5. Monitor developments in jurisdictions that are “early movers.”
The UK and French climate “stress tests,” for example, will be informative on many levels; and the EU’s suite of new requirements and regulatory developments must be monitored carefully from a compliance and foresight perspective. Global firms, in particular, need to ensure that they have processes in place to adequately keep abreast and assess the implications of new developments, which may impact now or in the near future. The political or public policy barometer is worth following, as this may well be a leading indicator of when and how quickly a country may seek to accelerate or pivot the climate-related regulatory agenda.

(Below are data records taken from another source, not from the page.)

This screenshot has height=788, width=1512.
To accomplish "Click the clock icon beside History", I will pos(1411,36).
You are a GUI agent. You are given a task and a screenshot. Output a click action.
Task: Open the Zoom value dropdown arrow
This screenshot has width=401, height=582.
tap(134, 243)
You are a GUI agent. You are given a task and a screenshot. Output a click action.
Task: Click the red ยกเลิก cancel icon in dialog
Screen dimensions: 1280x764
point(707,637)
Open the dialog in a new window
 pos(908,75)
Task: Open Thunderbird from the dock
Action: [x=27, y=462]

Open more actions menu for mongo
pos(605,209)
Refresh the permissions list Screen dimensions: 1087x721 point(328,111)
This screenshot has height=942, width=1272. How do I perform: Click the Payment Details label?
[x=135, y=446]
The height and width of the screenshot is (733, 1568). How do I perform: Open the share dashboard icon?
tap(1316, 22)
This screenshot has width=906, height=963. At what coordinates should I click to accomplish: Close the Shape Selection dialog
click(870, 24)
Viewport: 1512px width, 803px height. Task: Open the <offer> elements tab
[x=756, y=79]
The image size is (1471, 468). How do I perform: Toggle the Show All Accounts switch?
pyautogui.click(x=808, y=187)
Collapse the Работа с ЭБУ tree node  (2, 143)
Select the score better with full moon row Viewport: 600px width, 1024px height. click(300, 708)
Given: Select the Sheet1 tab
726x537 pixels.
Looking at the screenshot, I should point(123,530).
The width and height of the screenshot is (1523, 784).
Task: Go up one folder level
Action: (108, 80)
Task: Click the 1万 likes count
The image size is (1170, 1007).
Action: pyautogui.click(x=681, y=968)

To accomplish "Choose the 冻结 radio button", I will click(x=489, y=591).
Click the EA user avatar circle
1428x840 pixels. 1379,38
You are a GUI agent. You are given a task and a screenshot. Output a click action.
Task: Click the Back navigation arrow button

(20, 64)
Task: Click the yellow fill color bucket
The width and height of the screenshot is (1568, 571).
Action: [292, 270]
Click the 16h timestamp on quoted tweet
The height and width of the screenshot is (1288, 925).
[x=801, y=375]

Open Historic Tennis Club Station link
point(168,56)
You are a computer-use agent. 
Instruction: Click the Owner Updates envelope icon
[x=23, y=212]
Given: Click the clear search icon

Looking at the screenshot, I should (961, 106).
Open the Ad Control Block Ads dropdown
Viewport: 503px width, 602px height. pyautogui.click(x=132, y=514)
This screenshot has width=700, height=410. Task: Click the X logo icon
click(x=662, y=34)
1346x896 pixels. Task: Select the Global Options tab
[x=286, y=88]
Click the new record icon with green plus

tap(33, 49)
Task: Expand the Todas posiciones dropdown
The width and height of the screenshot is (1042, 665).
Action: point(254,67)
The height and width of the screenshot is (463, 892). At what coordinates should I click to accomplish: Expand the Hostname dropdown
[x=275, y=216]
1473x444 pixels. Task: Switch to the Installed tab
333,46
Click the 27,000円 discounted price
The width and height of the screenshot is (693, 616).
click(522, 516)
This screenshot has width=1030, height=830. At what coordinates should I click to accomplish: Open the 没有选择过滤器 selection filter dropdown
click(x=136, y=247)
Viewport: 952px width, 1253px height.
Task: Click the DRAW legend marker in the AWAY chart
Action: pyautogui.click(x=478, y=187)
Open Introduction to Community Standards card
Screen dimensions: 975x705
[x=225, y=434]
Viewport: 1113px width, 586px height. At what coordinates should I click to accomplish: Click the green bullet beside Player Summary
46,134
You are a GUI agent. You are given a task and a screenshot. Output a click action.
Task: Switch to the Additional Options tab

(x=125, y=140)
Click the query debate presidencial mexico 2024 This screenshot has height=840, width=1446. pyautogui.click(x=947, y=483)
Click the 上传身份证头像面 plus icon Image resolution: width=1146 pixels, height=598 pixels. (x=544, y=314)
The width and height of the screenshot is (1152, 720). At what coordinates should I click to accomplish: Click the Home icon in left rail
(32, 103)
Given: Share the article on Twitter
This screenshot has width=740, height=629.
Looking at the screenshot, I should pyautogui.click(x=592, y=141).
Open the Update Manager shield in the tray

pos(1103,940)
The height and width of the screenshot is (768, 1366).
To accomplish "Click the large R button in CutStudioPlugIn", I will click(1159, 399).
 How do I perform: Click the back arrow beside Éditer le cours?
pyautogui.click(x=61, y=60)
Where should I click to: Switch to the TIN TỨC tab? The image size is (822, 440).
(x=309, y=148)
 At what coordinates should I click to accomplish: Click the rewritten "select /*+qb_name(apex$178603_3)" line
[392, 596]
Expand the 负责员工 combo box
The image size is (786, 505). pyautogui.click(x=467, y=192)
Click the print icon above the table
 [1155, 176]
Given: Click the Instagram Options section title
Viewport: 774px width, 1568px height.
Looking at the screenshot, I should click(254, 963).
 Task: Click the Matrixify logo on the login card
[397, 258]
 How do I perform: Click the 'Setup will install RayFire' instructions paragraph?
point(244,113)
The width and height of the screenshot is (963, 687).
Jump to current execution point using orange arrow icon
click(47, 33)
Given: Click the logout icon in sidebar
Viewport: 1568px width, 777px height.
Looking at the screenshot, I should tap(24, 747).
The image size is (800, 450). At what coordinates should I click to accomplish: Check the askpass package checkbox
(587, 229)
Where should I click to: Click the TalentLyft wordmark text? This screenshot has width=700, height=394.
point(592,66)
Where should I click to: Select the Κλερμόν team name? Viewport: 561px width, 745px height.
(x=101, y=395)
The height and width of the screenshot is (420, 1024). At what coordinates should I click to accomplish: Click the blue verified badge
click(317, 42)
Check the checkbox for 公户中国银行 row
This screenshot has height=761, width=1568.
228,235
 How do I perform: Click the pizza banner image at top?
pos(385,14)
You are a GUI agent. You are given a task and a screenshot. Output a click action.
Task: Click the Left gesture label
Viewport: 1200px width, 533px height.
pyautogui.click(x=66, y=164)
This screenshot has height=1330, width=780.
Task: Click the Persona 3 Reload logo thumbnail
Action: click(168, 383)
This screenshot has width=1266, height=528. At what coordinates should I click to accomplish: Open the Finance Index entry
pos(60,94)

6. Consider broader sustainability factors beyond climate risk
COVID-19 has bought greater attention to the other aspects of environmental, social and governance (ESG). We are seeing greater focus on these aspects in new or planned regulatory requirements, such as in new disclosures in the EU; or envisaged as part of the EU’s renewed sustainable finance strategy; as well as in recent amendments by the Securities and Exchange Commission of its business disclosure rules to enhance the focus on human capital disclosure. If climate change-related risk is anything to judge by, regulators will continue to look to and, in many ways, take the lead from the industry while developing sustainability-related requirements.
Various global initiatives are underway to foster transparency and comparability by driving frameworks, standards and metrics for sustainability and long-term value creation. It is worth staying close to such developments, as they are likely to inform regulatory thinking, at least in some jurisdictions, if not globally.